# TASK
Pull out the lines from the start of the entries through the line that contains "Looking at the image, I should click on (948, 145).", and reproduce them word for word.

Stored data:
-- START --

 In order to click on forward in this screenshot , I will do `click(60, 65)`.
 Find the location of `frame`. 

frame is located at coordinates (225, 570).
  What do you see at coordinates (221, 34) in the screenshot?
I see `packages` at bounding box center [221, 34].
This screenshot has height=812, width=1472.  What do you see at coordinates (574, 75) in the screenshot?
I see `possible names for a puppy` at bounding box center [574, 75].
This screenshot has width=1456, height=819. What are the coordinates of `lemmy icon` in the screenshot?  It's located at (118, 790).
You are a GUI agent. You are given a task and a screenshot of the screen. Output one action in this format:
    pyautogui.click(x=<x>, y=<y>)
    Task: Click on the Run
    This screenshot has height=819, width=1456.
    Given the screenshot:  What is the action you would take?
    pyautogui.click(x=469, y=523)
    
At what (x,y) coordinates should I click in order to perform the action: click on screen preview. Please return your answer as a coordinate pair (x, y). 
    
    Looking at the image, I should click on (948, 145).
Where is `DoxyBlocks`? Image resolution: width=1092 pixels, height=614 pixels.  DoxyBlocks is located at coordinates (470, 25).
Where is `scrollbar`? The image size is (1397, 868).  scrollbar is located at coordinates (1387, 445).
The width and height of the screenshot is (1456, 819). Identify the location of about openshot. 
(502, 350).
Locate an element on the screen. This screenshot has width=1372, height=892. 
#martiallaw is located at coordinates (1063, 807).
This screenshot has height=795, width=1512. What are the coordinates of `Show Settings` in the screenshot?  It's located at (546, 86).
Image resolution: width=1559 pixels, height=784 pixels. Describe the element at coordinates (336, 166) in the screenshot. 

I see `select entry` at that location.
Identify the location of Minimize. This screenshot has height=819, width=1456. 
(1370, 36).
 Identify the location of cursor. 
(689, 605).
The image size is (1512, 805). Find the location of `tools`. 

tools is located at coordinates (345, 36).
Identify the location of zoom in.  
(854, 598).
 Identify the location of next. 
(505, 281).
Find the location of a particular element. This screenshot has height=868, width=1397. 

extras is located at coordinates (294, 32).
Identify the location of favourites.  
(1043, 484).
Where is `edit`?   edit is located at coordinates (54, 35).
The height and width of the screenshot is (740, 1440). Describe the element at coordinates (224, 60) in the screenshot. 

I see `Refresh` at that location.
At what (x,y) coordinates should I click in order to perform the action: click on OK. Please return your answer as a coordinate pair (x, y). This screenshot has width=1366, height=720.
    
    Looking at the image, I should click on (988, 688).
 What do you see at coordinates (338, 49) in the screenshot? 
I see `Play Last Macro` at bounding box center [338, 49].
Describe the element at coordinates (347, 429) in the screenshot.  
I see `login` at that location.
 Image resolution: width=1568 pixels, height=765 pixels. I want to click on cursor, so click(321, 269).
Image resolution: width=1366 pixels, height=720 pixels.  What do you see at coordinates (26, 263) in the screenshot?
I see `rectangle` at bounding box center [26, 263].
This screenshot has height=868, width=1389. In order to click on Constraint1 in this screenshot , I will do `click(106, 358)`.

-- END --

# TASK ANSWER
 In order to click on forward in this screenshot , I will do `click(60, 65)`.
 Find the location of `frame`. 

frame is located at coordinates (225, 570).
  What do you see at coordinates (221, 34) in the screenshot?
I see `packages` at bounding box center [221, 34].
This screenshot has height=812, width=1472.  What do you see at coordinates (574, 75) in the screenshot?
I see `possible names for a puppy` at bounding box center [574, 75].
This screenshot has width=1456, height=819. What are the coordinates of `lemmy icon` in the screenshot?  It's located at (118, 790).
You are a GUI agent. You are given a task and a screenshot of the screen. Output one action in this format:
    pyautogui.click(x=<x>, y=<y>)
    Task: Click on the Run
    This screenshot has height=819, width=1456.
    Given the screenshot:  What is the action you would take?
    pyautogui.click(x=469, y=523)
    
At what (x,y) coordinates should I click in order to perform the action: click on screen preview. Please return your answer as a coordinate pair (x, y). 
    
    Looking at the image, I should click on (948, 145).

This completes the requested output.